First off, if you don’t watch Castle, shame on you! But I’m not here to discuss the virtues of this show or how ruggedly handsome Nathan Fillion is.

I want to talk about what an absolutely wonderful I think ABC has done marketing this show. Three years ago, someone in their marketing department had the brilliant idea to start using social media to gain followers of the show (and boost ratings). Instead of the marketing department marketing the show and saying “Watch Our Show!”, they turned Richard Castle into a “real person” rather than just a TV character.

Richard Castle from ABC's Castle

Richard Castle from ABC’s Castle

Richard Castle has a Facebook page, Tweets, and a website – complete with RSS. There are actual books published under the name Richard Castle (shown on his website and sold on Amazon). ABC took the idea of using social media and went one step further. When people choose to hit that Follow or Like button, they have the feeling that they are following a real person, not a character. I mean, how many times have you watched a show or read a book and thought “Man, it’d been cool if I could ever meet that character.” This gives you an opportunity to have that feeling, a chance to talk to Castle, the character – not the actor who plays him (though Nathan Fillion also uses Twitter).

Ford's spokespuppet, Doug via

Ford’s spokespuppet, Doug via

This came to mind because I ran across an article on Mashable about Ford’s new marketing campaign. Ford is using a sock puppet as their spokesperson. I love the reasoning given behind this decision: “The company intentionally made Doug a sock puppet so he could say and do things that might not be acceptable from a human spokesperson. Doug is Ford’s license to walk on the wild side.” Not only are they using a sock puppet, but in addition to their commercials, Doug also has Twitter and Facebook pages, allowing people to interact with Doug, ask questions, get responses. How cool is that? People have even posted pictures with comments about how they decided to purchase a car based off of this use of social media marketing.

My third example of this really cool technique of using social media to create a following comes from an episode of Supernatural. In this episode, the main characters, Dean and Sam, unexpectedly traveled to a parallel universe. In this dimension, everyone believes them to be the actors that portray them, including the other actors of the show. Misha Collins, who portrays Castiel, was actually portraying himself in this episode and a few times during the show he pulled out his phone and posted a few tweets. People likely flocked to his Twitter feed to see if he really was tweeting while on the show – and he was! (see the image below) After the show, Misha tweeted “My phone was stolen and apparently cast into a parallel universe devoid of magic. I’ve retrieved it. I promise it won’t happen again.” Nice tie-in!
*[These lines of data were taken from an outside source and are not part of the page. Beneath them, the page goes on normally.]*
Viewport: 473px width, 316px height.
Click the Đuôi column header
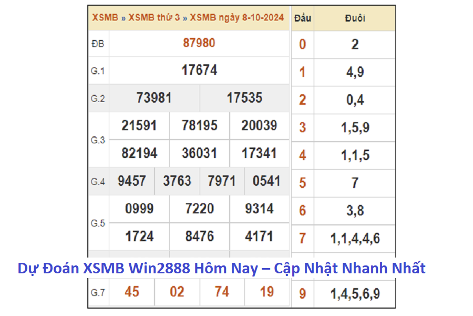click(355, 18)
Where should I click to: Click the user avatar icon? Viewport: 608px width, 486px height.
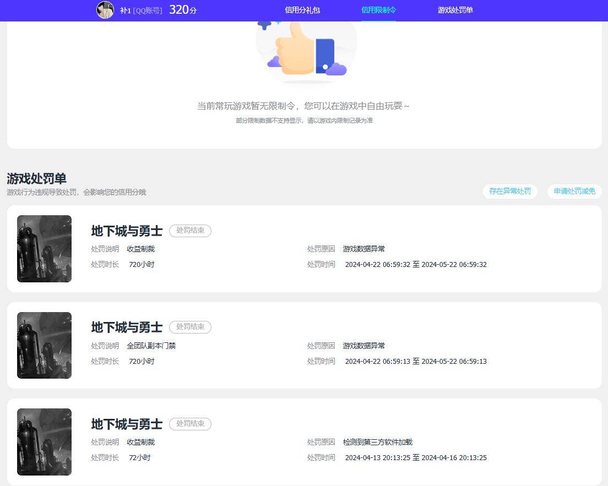click(x=105, y=10)
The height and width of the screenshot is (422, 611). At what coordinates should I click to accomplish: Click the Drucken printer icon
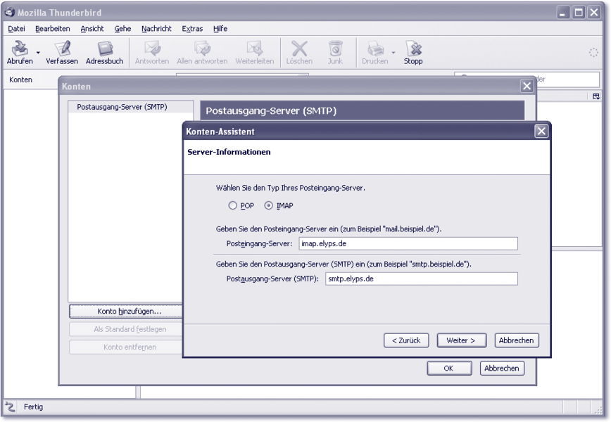tap(375, 49)
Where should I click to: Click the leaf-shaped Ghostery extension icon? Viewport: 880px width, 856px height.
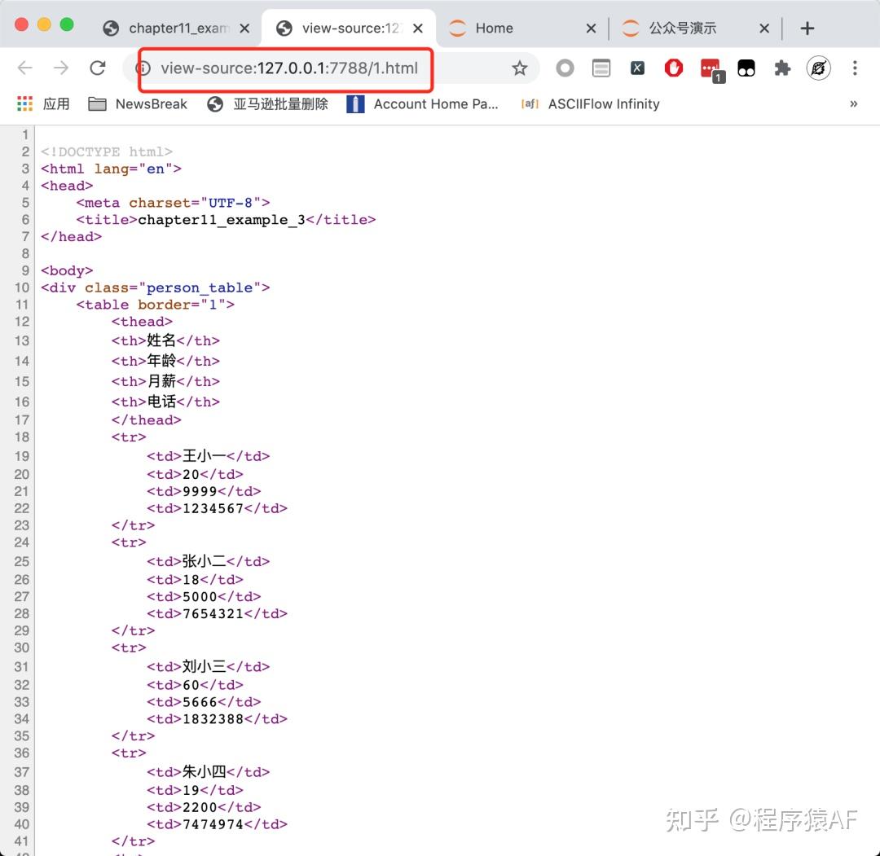818,69
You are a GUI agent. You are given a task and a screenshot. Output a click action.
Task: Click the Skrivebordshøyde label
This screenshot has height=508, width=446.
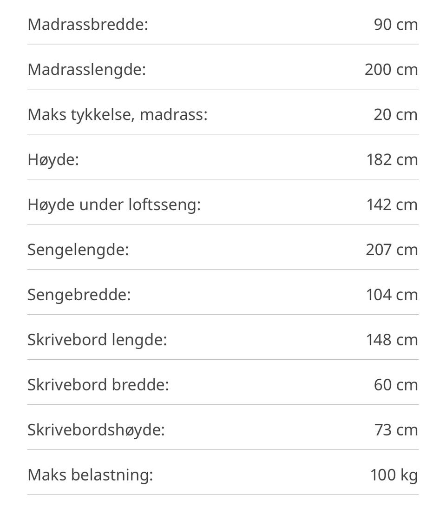coord(96,430)
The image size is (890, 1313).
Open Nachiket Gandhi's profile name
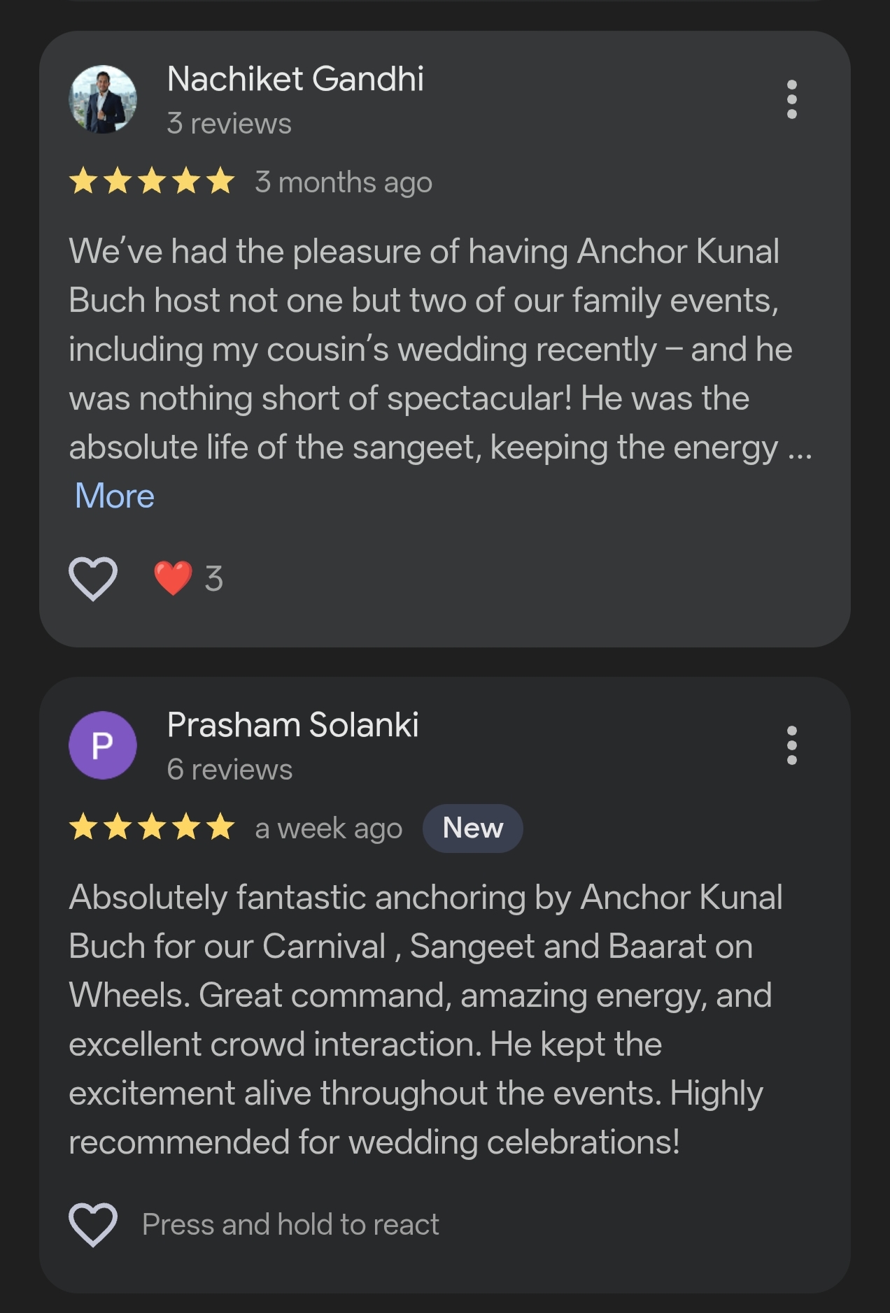pyautogui.click(x=295, y=79)
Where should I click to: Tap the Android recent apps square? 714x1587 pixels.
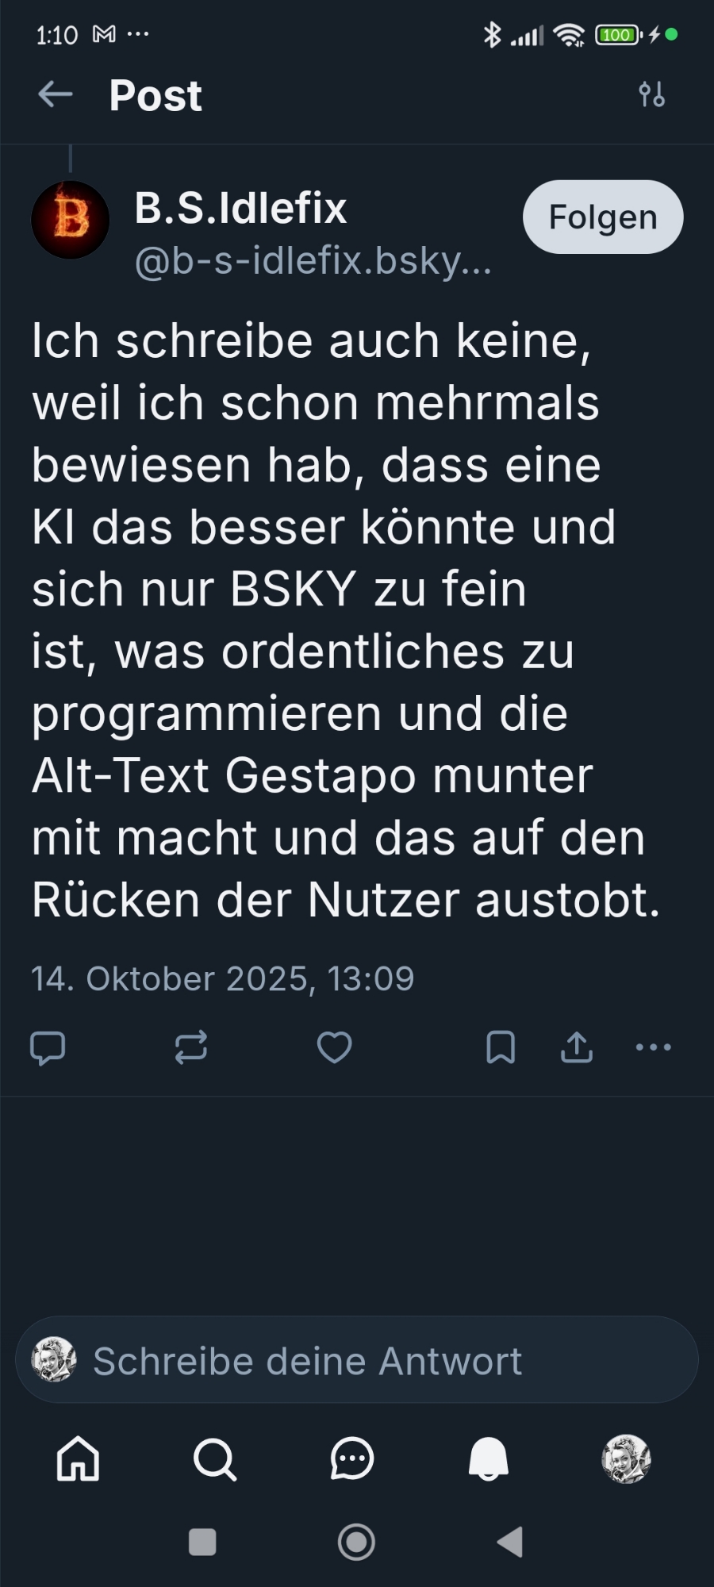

Misha Collins Twitter feed, portrays Castiel in Supernatural

Misha Collins Twitter feed, portrays Castiel in Supernatural

I love it! This is how social media should be used in marketing to gathering a following, not “Did you see a white kangaroo in this episode of _____________? Then go to our website to find out why!” when it has nothing to do with the show or product or anything more than to drive people to the site for a tidbit of useless and uninteresting information.

Have you seen any inventive and cool ways something was marketed? It doesn’t need to be something that’s only using the latest in sharing technology. Maybe it was a good ad or something was placed just right in the store. Or maybe the packaging caught your eye (remember the make your own sayings on the Heinz Ketchup bottles a few years ago?). Anything you’ve seen that you think is cool – I want to hear about it.